- **Problem to work on**: Could you copy every one of the entries below line for line, without changing anything?

- **Entries supplied**:

════

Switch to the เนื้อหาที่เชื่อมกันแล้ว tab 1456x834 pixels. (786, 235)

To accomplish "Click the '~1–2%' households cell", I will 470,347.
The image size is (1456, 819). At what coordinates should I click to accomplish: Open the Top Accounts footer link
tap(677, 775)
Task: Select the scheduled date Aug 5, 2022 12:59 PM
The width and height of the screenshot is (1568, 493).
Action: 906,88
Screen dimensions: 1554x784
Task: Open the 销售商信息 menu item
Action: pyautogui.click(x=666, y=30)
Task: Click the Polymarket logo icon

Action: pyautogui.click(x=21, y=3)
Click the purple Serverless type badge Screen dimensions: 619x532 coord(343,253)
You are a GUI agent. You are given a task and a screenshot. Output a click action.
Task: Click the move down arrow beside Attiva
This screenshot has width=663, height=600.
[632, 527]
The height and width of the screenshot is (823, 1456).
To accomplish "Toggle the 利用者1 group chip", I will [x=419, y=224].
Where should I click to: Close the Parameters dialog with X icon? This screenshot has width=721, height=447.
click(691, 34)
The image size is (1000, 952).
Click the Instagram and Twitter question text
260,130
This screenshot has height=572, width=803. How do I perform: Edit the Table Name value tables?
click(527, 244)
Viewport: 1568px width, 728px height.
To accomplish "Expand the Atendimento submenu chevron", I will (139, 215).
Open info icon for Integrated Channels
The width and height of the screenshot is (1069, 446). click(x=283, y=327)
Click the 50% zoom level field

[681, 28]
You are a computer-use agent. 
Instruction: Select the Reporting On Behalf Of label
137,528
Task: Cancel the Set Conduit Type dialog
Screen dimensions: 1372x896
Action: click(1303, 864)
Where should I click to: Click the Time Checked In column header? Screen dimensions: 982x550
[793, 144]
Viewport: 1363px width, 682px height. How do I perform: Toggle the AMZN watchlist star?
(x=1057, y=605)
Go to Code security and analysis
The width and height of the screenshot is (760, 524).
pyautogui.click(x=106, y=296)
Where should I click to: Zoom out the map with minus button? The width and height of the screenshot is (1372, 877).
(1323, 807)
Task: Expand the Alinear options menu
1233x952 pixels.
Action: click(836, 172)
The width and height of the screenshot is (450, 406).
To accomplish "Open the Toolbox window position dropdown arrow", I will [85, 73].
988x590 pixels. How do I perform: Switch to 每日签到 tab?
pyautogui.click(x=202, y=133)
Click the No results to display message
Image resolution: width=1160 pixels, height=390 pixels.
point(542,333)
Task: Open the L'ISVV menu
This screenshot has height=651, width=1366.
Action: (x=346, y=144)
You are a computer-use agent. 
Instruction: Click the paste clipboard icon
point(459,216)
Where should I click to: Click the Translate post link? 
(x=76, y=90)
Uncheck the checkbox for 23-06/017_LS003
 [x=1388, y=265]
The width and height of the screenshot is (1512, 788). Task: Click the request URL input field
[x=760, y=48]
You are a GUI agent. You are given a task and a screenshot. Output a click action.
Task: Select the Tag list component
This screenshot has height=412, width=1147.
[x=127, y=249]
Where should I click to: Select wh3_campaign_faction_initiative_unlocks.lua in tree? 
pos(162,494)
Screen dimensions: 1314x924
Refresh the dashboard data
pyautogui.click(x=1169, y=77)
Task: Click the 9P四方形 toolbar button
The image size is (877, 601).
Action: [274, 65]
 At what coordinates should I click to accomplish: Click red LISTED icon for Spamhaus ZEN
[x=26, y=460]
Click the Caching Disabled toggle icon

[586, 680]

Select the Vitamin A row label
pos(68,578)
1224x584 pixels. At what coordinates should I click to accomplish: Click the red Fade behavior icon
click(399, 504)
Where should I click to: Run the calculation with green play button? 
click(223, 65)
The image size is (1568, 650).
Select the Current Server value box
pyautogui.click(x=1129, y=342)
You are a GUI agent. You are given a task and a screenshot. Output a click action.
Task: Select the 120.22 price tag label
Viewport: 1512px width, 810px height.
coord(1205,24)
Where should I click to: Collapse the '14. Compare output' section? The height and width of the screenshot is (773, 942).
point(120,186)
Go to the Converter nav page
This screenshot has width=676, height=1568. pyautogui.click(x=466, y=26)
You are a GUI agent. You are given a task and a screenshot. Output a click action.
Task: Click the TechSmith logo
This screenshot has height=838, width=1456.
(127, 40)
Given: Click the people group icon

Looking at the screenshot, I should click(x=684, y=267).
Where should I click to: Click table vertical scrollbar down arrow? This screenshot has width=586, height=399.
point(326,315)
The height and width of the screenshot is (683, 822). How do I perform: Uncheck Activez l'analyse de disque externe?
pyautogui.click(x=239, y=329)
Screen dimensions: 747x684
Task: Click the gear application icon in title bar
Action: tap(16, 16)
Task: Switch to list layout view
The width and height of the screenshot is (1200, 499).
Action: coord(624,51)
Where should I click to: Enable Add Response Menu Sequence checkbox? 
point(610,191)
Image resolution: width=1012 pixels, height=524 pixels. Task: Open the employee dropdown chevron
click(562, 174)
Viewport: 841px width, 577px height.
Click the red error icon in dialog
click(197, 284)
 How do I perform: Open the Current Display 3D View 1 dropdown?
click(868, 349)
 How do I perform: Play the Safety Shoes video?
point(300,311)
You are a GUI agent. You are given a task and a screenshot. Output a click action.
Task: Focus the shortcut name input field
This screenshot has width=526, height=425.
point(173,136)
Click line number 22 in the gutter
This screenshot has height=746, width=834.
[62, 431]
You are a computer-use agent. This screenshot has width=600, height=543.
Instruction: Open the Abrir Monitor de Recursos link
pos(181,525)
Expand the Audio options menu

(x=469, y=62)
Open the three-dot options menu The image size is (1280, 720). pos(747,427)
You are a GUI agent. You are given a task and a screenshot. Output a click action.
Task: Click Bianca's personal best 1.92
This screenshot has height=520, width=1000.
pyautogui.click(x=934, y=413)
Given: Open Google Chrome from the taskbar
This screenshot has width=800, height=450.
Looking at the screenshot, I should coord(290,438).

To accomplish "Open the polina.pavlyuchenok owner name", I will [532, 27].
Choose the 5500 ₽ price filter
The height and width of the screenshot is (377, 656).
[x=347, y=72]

════

- **Finished task**:
Switch to the เนื้อหาที่เชื่อมกันแล้ว tab 1456x834 pixels. (786, 235)

To accomplish "Click the '~1–2%' households cell", I will 470,347.
The image size is (1456, 819). At what coordinates should I click to accomplish: Open the Top Accounts footer link
tap(677, 775)
Task: Select the scheduled date Aug 5, 2022 12:59 PM
The width and height of the screenshot is (1568, 493).
Action: 906,88
Screen dimensions: 1554x784
Task: Open the 销售商信息 menu item
Action: pyautogui.click(x=666, y=30)
Task: Click the Polymarket logo icon

Action: pyautogui.click(x=21, y=3)
Click the purple Serverless type badge Screen dimensions: 619x532 coord(343,253)
You are a GUI agent. You are given a task and a screenshot. Output a click action.
Task: Click the move down arrow beside Attiva
This screenshot has width=663, height=600.
[632, 527]
The height and width of the screenshot is (823, 1456).
To accomplish "Toggle the 利用者1 group chip", I will [x=419, y=224].
Where should I click to: Close the Parameters dialog with X icon? This screenshot has width=721, height=447.
click(691, 34)
The image size is (1000, 952).
Click the Instagram and Twitter question text
260,130
This screenshot has height=572, width=803. How do I perform: Edit the Table Name value tables?
click(527, 244)
Viewport: 1568px width, 728px height.
To accomplish "Expand the Atendimento submenu chevron", I will (139, 215).
Open info icon for Integrated Channels
The width and height of the screenshot is (1069, 446). click(x=283, y=327)
Click the 50% zoom level field

[681, 28]
You are a computer-use agent. 
Instruction: Select the Reporting On Behalf Of label
137,528
Task: Cancel the Set Conduit Type dialog
Screen dimensions: 1372x896
Action: click(1303, 864)
Where should I click to: Click the Time Checked In column header? Screen dimensions: 982x550
[793, 144]
Viewport: 1363px width, 682px height. How do I perform: Toggle the AMZN watchlist star?
(x=1057, y=605)
Go to Code security and analysis
The width and height of the screenshot is (760, 524).
pyautogui.click(x=106, y=296)
Where should I click to: Zoom out the map with minus button? The width and height of the screenshot is (1372, 877).
(1323, 807)
Task: Expand the Alinear options menu
1233x952 pixels.
Action: click(836, 172)
The width and height of the screenshot is (450, 406).
To accomplish "Open the Toolbox window position dropdown arrow", I will [85, 73].
988x590 pixels. How do I perform: Switch to 每日签到 tab?
pyautogui.click(x=202, y=133)
Click the No results to display message
Image resolution: width=1160 pixels, height=390 pixels.
point(542,333)
Task: Open the L'ISVV menu
This screenshot has height=651, width=1366.
Action: (x=346, y=144)
You are a computer-use agent. 
Instruction: Click the paste clipboard icon
point(459,216)
Where should I click to: Click the Translate post link? 
(x=76, y=90)
Uncheck the checkbox for 23-06/017_LS003
 [x=1388, y=265]
The width and height of the screenshot is (1512, 788). Task: Click the request URL input field
[x=760, y=48]
You are a GUI agent. You are given a task and a screenshot. Output a click action.
Task: Select the Tag list component
This screenshot has height=412, width=1147.
[x=127, y=249]
Where should I click to: Select wh3_campaign_faction_initiative_unlocks.lua in tree? 
pos(162,494)
Screen dimensions: 1314x924
Refresh the dashboard data
pyautogui.click(x=1169, y=77)
Task: Click the 9P四方形 toolbar button
The image size is (877, 601).
Action: [274, 65]
 At what coordinates should I click to accomplish: Click red LISTED icon for Spamhaus ZEN
[x=26, y=460]
Click the Caching Disabled toggle icon

[586, 680]

Select the Vitamin A row label
pos(68,578)
1224x584 pixels. At what coordinates should I click to accomplish: Click the red Fade behavior icon
click(399, 504)
Where should I click to: Run the calculation with green play button? 
click(223, 65)
The image size is (1568, 650).
Select the Current Server value box
pyautogui.click(x=1129, y=342)
You are a GUI agent. You are given a task and a screenshot. Output a click action.
Task: Select the 120.22 price tag label
Viewport: 1512px width, 810px height.
coord(1205,24)
Where should I click to: Collapse the '14. Compare output' section? The height and width of the screenshot is (773, 942).
point(120,186)
Go to the Converter nav page
This screenshot has width=676, height=1568. pyautogui.click(x=466, y=26)
You are a GUI agent. You are given a task and a screenshot. Output a click action.
Task: Click the TechSmith logo
This screenshot has height=838, width=1456.
(127, 40)
Given: Click the people group icon

Looking at the screenshot, I should click(x=684, y=267).
Where should I click to: Click table vertical scrollbar down arrow? This screenshot has width=586, height=399.
point(326,315)
The height and width of the screenshot is (683, 822). How do I perform: Uncheck Activez l'analyse de disque externe?
pyautogui.click(x=239, y=329)
Screen dimensions: 747x684
Task: Click the gear application icon in title bar
Action: tap(16, 16)
Task: Switch to list layout view
The width and height of the screenshot is (1200, 499).
Action: coord(624,51)
Where should I click to: Enable Add Response Menu Sequence checkbox? 
point(610,191)
Image resolution: width=1012 pixels, height=524 pixels. Task: Open the employee dropdown chevron
click(562, 174)
Viewport: 841px width, 577px height.
Click the red error icon in dialog
click(197, 284)
 How do I perform: Open the Current Display 3D View 1 dropdown?
click(868, 349)
 How do I perform: Play the Safety Shoes video?
point(300,311)
You are a GUI agent. You are given a task and a screenshot. Output a click action.
Task: Focus the shortcut name input field
This screenshot has width=526, height=425.
point(173,136)
Click line number 22 in the gutter
This screenshot has height=746, width=834.
[62, 431]
You are a computer-use agent. This screenshot has width=600, height=543.
Instruction: Open the Abrir Monitor de Recursos link
pos(181,525)
Expand the Audio options menu

(x=469, y=62)
Open the three-dot options menu The image size is (1280, 720). pos(747,427)
You are a GUI agent. You are given a task and a screenshot. Output a click action.
Task: Click Bianca's personal best 1.92
This screenshot has height=520, width=1000.
pyautogui.click(x=934, y=413)
Given: Open Google Chrome from the taskbar
This screenshot has width=800, height=450.
Looking at the screenshot, I should coord(290,438).

To accomplish "Open the polina.pavlyuchenok owner name", I will [532, 27].
Choose the 5500 ₽ price filter
The height and width of the screenshot is (377, 656).
[x=347, y=72]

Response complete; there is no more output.